EXERCISE AIM:
Please copy all of the entries exactly, but drop every picture.

DATA FOR THIS EXERCISE:
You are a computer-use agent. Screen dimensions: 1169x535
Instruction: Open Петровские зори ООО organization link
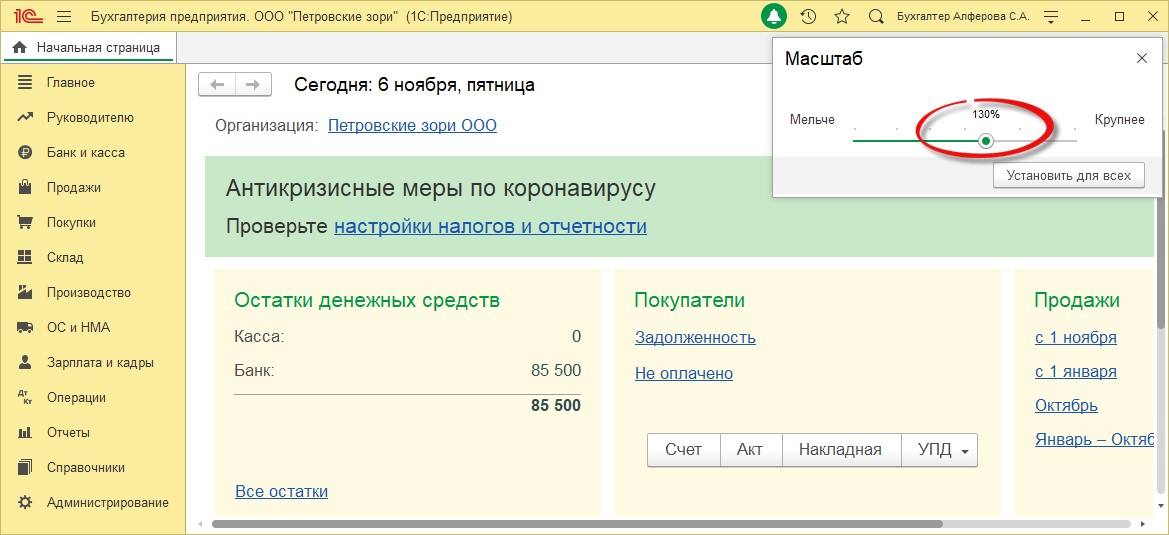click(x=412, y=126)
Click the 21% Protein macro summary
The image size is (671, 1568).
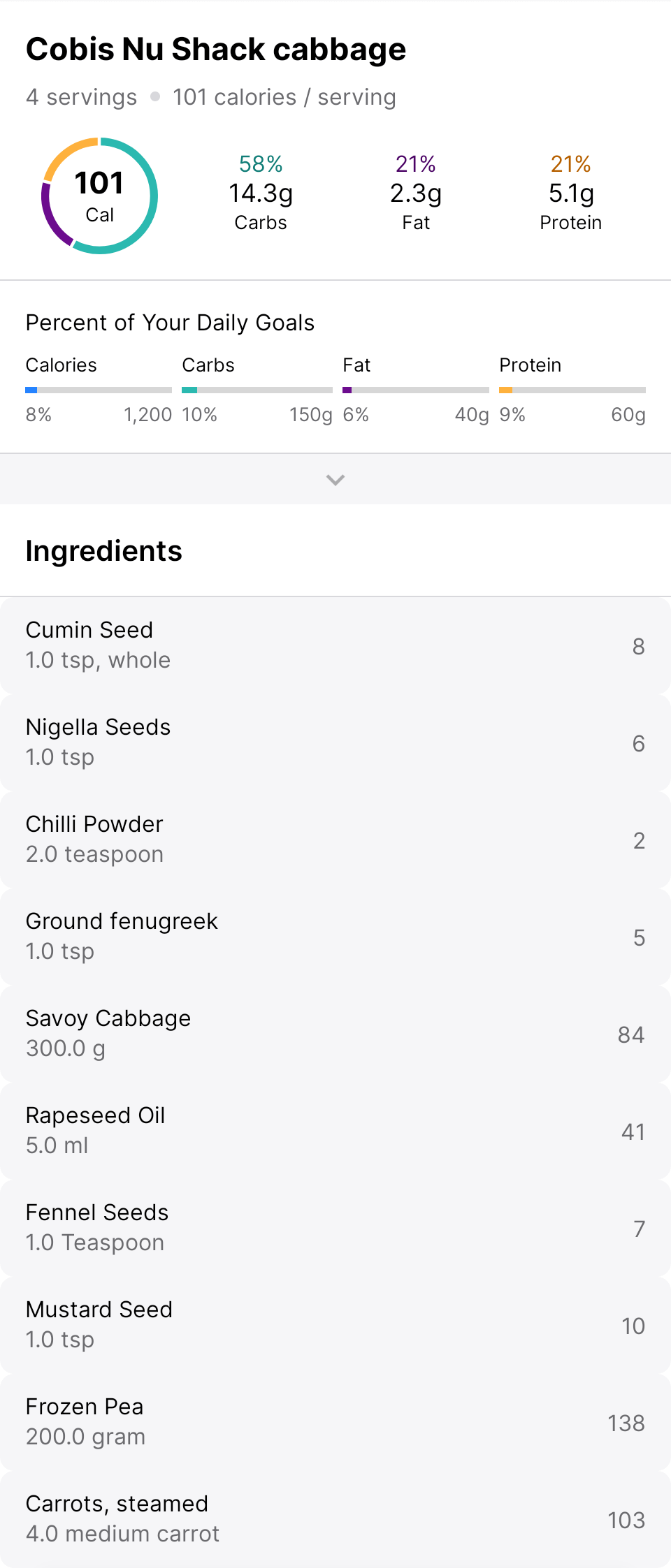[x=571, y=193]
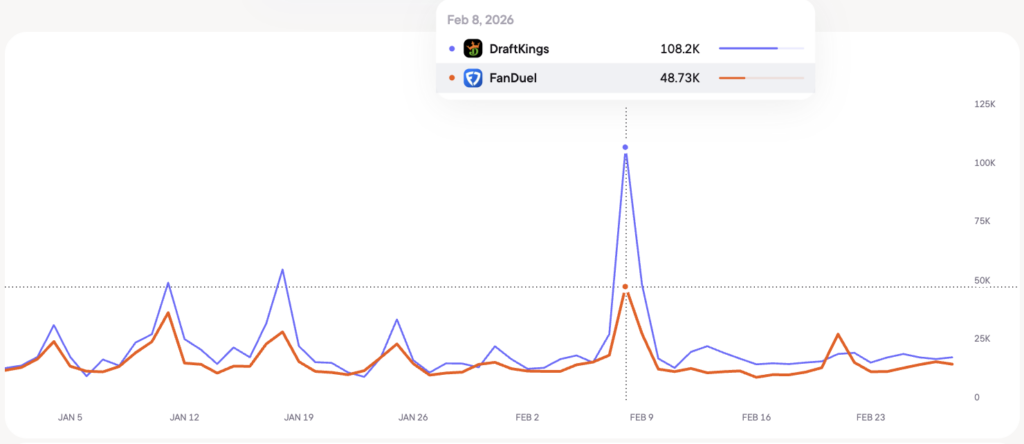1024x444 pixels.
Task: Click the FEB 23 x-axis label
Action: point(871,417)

TASK RESPONSE:
You are a computer-use agent. Screen dimensions: 1169x535
Instruction: Open Петровские зори ООО organization link
click(x=412, y=126)
Click the 21% Protein macro summary
The image size is (671, 1568).
[x=571, y=193]
1024x444 pixels.
Task: Click the FEB 23 x-axis label
Action: point(871,417)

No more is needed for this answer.